Äffle und Pferdle oder das Sams?

Ein Vorschlag für die «Pferdle und Äffle»-Ampel. Foto: Klaus Winter/Fanclub "Pferdle und Äffle"

Wie genau die Symbole auf der Ampel aussehen sollen, ist Klaus Winter egal. Ob rot oder grün, ob Äffle oder Pferdle oben oder unten zu sehen sind - das spielt für den Vorstand des Pferdle-und-Äffle-Fanclubs keine Rolle. «Hauptsache die Pferdle-und-Äffle-Ampel kommt nach Stuttgart.»

Winter will mindestens eine Lichtanlage in Stuttgart individuell gestalten - mit den SWR-Kultfiguren Äffle und Pferdle anstelle der herkömmlichen Männchen. In anderen Städten ist man bei den individuellen Ampeln schon weiter.

Die Idee kam auf, als im vergangenen November eine Mainzelmännchen-Ampel in der Mainzer Innenstadt aufgestellt wurde. Winter fragte sich, warum das nicht auch in Stuttgart möglich sei - und startete eine Online-Petition. Bis zum Ende am vergangenen Sonntag fanden sich mehr als 12 000 Unterstützer, rund 7300 allein aus Stuttgart.

Trotz der Unterstützung stehen die Zeichen für eine Pferdle-und Äffle-Ampel auf Rot. Im Januar hatte der Referent von Ordnungsbürgermeister Martin Schairer (CDU), Hermann Karpf, mitgeteilt, dass die Motive rechtlich nicht zulässig seien. Ähnlich sieht das Stadtsprecher Sven Matis. «Die Idee ist charmant, aber bei der Verkehrssicherheit hört der Spaß auf.» Die Verkehrsregelung müsse für alle auf den ersten Blick zu erkennen sein - und das sei beim Motiv von Äffle und Pferdle nicht der Fall.

Auch anderenorts engagieren sich Bürger und Städte für eigene Motive: In Bamberg forderten Bürger und die CSU-Fraktion im vergangenen November eine Sams-Fußgängerampel. Eine Lichtanlage in einer Fußgängerzone unweit des Drehorts der Kinderserie soll umdekoriert werden.
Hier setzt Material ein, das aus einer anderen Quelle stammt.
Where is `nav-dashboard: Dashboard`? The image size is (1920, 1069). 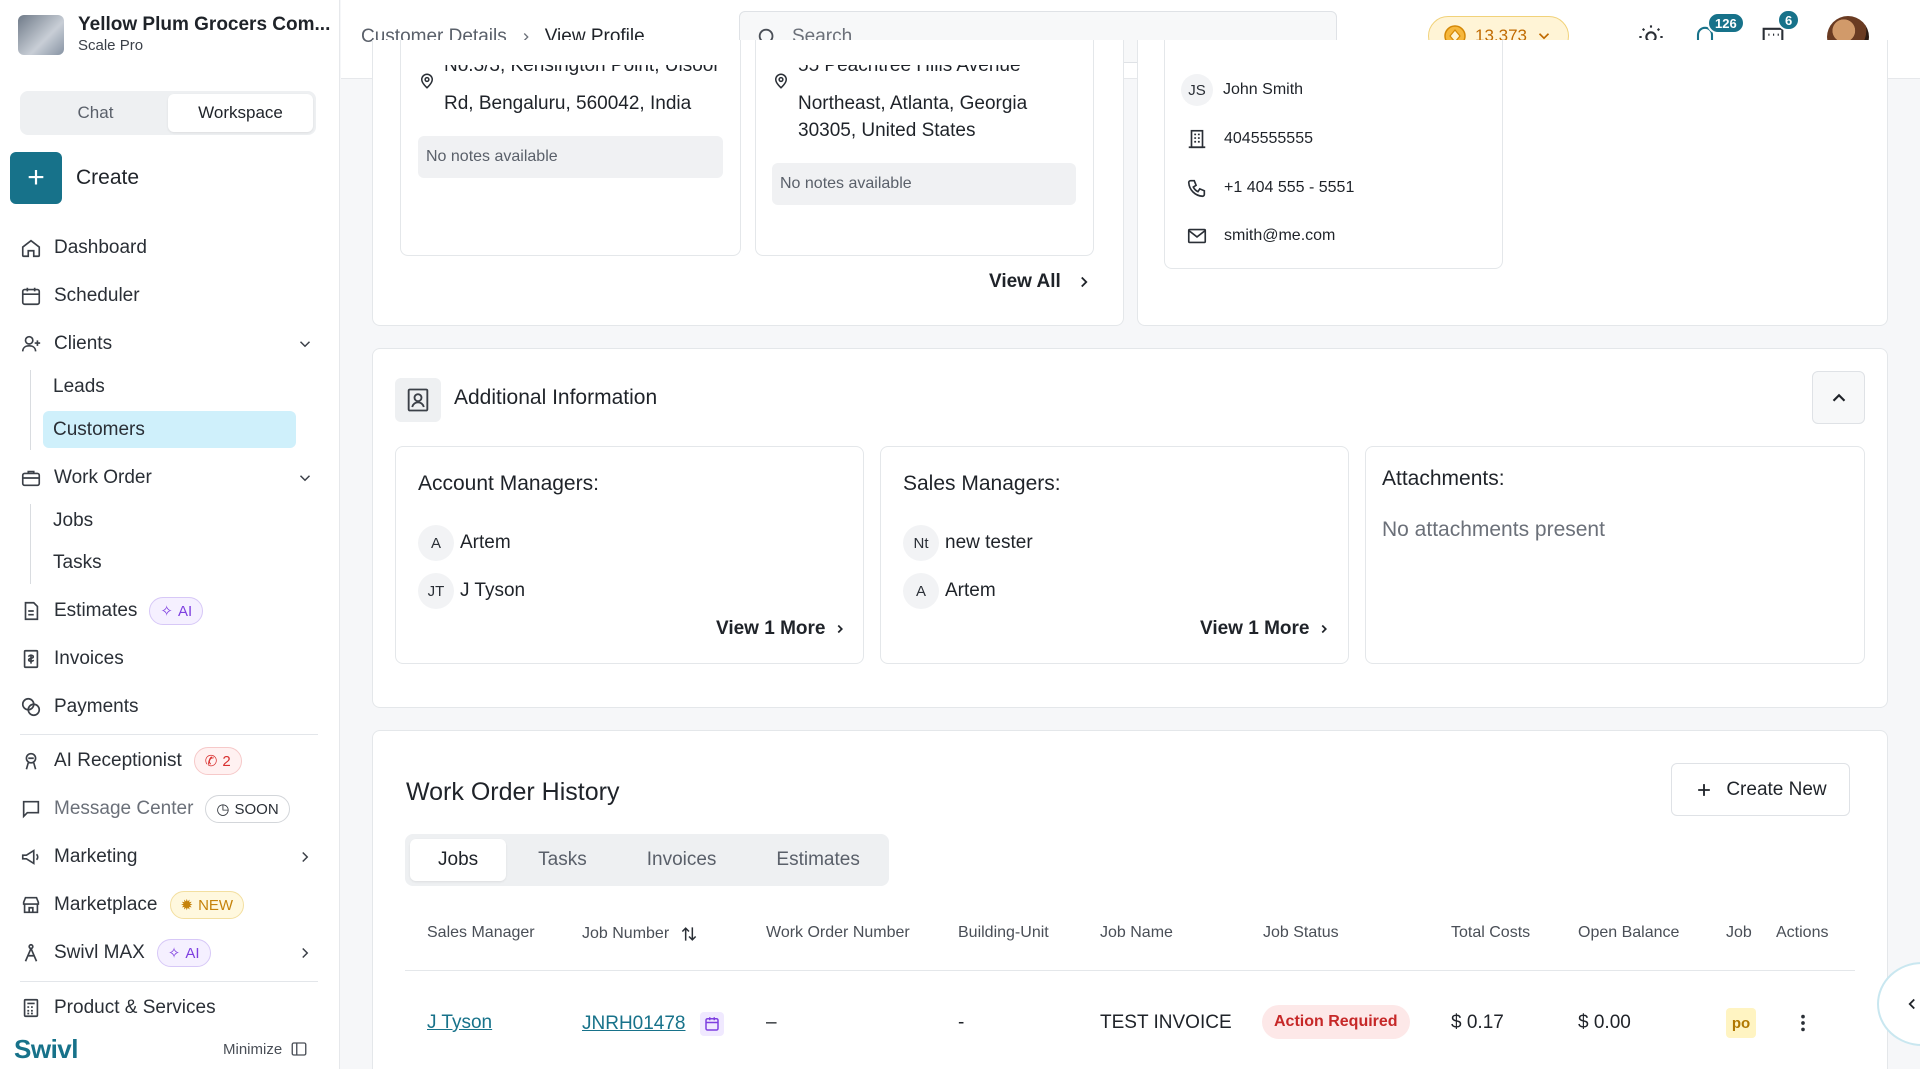
nav-dashboard: Dashboard is located at coordinates (84, 248).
Mit der Sams-Ampel wolle man den in Bamberg lebenden Autor des gleichnamigen Kinderbuchs, Paul Maar, zu seinem 80. Geburtstag in diesem Jahr gratulieren. Allerdings könne man die Ampel aufgrund von Richtlinien maximal ein Jahr lang umdekorieren.

Ähnlich sieht es in Augsburg aus: Die Redaktion eines lokalen Fernsehsenders schlug den Kasperl aus der Augsburger Puppenkiste als Motiv vor. Josef Weber, Leiter des Tiefbauamtes, steht der Idee offen gegenüber. «Wir würden die Signalanlage gerne langfristig in Betrieb nehmen», sagte Weber. Die Bedenken der Stuttgarter Behörden im Falle von Äffle und Pferdle kann er allerdings nachvollziehen: «Eigentlich entsprechen solche Ampeln nicht den Richtlinien.»

Die Ampelfrau hingegen scheint mit den Richtlinien für Lichtsignalanlagen übereinzustimmen. Vor allem im Osten Deutschlands ist das weibliche Pendant zur Standardfigur stark vertreten: Unter anderem findet man sie in Magdeburg, Leipzig, Zwickau, Fürstenwalde und Erfurt. Erfurt gilt als besonders kreativ: Zehn individuelle Motive zählt Frank Rupprecht, Abteilungsleiter für Verkehr bei der Stadt Erfurt. Neben der Ampelfrau und dem Ost-Ampelmännchen sind auf den Lichtanlagen unter anderem ein Bäckergeselle, ein Mann mit Regenschirm, ein Wanderer und eine Figur mit Zuckertüte in der Hand abgebildet. Die Motive sind Überbleibsel aus der Zeit vor der Wende. «Damals ging manches, was heute nicht mehr möglich ist», sagt Rupprecht.

In den kommenden Tagen will Winter die Petition für die noch ungewisse Pferdle und Äffle-Ampel an die Stadt übergeben. Er hofft, dass die Stadt die vielen Vorteile einsieht. So könne Stuttgart die beiden Maskottchen vermarkten und den Tourismus ankurbeln. Damit wären Winter zufolge die geschätzten Kosten von rund 500 Euro für eine Ampel schnell wieder drin.